- Developer: The Station
- Publisher: The Station
- Engine: Unity ;
- Platforms: Microsoft Windows Linux PlayStation 4 Xbox One
- Release: WW: February 20, 2018;
- Mode: Single-player

= The Station (video game) =

2018 atmospheric video game

The Station is an atmospheric science fiction mystery video game by American indie team The Station for Microsoft Windows, Linux, PlayStation 4, and Xbox One. It was released on February 20, 2018.

==Gameplay==
The Station is set in outer space aboard a space station called The Espial. The player is sent aboard the Espial to investigate a malfunction. Throughout the game, the player solves various puzzles across the station while also finding the three astronauts still on board. Throughout the game, the player listens to audio messages from each of the crew members, building the story behind the events of the game.

==Plot==
A group of three astronauts, Aiden, Mila and Silas, are sent aboard The Espial across space to study a recently discovered alien civilization. A malfunction causes the station to go dark. To rescue the crew, a recon specialist, the player, is sent to the ship to investigate.

==Development==
The Station was developed and published by a small team of developers called The Station.

==Reception==
The Station received "mixed or average" reviews across all platforms, according to review aggregator Metacritic.
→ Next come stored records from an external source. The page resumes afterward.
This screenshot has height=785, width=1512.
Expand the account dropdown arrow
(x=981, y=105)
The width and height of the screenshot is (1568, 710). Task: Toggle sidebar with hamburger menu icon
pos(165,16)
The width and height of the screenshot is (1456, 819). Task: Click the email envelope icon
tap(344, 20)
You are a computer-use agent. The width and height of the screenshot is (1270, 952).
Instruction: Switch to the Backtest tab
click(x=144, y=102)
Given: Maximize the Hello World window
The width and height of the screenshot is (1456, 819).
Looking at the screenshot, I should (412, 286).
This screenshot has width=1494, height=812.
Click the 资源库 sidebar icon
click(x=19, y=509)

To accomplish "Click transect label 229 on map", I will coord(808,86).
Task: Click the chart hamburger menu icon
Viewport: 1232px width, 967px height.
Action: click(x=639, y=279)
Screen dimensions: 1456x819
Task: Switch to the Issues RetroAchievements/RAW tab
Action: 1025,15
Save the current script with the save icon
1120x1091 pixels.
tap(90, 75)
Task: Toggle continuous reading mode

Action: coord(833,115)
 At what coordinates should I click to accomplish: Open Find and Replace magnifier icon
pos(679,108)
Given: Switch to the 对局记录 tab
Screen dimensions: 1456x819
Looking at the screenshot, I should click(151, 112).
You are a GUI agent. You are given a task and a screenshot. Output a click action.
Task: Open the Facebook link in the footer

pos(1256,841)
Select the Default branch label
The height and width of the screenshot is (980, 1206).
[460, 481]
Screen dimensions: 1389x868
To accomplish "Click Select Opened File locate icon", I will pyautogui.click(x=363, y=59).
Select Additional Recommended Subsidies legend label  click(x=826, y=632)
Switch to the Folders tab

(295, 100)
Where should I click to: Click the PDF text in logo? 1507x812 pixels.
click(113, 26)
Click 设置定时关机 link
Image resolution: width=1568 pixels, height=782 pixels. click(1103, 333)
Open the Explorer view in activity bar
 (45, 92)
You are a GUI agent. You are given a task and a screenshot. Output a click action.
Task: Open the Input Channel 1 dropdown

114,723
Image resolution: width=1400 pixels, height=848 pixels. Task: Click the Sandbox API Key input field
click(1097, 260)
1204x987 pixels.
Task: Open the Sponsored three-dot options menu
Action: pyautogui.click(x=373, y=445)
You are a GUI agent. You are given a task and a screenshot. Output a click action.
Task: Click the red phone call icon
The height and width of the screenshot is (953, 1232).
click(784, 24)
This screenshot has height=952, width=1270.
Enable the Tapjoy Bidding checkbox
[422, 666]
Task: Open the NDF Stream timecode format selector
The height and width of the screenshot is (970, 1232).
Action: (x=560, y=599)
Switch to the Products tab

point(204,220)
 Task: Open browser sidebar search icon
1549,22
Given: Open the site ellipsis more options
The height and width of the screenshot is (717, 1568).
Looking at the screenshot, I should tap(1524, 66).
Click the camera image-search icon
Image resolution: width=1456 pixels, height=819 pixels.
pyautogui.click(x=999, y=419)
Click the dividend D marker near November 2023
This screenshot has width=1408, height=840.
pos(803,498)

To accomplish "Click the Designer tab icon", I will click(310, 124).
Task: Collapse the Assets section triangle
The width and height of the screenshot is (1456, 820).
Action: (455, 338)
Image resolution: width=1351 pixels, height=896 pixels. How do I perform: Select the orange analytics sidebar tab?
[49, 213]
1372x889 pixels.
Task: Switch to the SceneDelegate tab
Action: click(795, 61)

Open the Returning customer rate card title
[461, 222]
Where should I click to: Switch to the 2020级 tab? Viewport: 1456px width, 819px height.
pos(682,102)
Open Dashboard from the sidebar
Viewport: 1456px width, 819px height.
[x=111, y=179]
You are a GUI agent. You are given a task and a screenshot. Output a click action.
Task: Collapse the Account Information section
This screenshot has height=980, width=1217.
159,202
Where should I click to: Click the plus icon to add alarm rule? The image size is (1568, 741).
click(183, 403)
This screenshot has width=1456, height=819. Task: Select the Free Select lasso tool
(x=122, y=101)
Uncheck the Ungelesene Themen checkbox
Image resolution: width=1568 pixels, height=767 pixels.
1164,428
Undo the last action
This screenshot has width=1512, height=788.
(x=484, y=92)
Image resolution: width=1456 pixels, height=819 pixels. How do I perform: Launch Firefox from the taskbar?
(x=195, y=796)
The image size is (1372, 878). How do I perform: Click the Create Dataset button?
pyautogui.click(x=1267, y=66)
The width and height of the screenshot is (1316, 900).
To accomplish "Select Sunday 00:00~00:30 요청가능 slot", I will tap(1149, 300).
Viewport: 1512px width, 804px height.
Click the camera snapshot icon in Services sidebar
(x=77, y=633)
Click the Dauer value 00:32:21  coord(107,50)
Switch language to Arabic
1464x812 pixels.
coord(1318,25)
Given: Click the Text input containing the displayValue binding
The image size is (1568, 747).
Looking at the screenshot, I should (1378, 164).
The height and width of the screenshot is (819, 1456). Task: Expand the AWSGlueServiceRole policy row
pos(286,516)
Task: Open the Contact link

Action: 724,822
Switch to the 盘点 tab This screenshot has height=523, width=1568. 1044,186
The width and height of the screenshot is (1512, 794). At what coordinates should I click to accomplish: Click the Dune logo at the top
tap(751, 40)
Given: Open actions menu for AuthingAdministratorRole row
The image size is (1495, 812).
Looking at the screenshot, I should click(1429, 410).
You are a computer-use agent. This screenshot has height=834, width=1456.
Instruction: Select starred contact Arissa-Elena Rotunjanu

PC Gamer praised its unique atmospheric experience and short story. Push Square rated the PlayStation 4 version a 6/10, praising its atmosphere but criticizing the theme and character development. VideoGamer praised the game's variety of puzzles. Cubed3 rated the game a 7/10, praising the story but criticizing the "walking simulator"-like gameplay. Hardcore Gamer rated the game a 2/5, calling the game "disheartening". Gameplanet Australia rated the game a 7/10, calling the game "a very good science fiction short story in a fairly messy video game package." Game Informer gave the game a 6.5, criticizing the game for its lack of replayability but enjoyed the narrative. PlayStation Lifestyle rated the game an 8/10, praising the mystery of the environment but criticizing the long loading times on the PlayStation 4.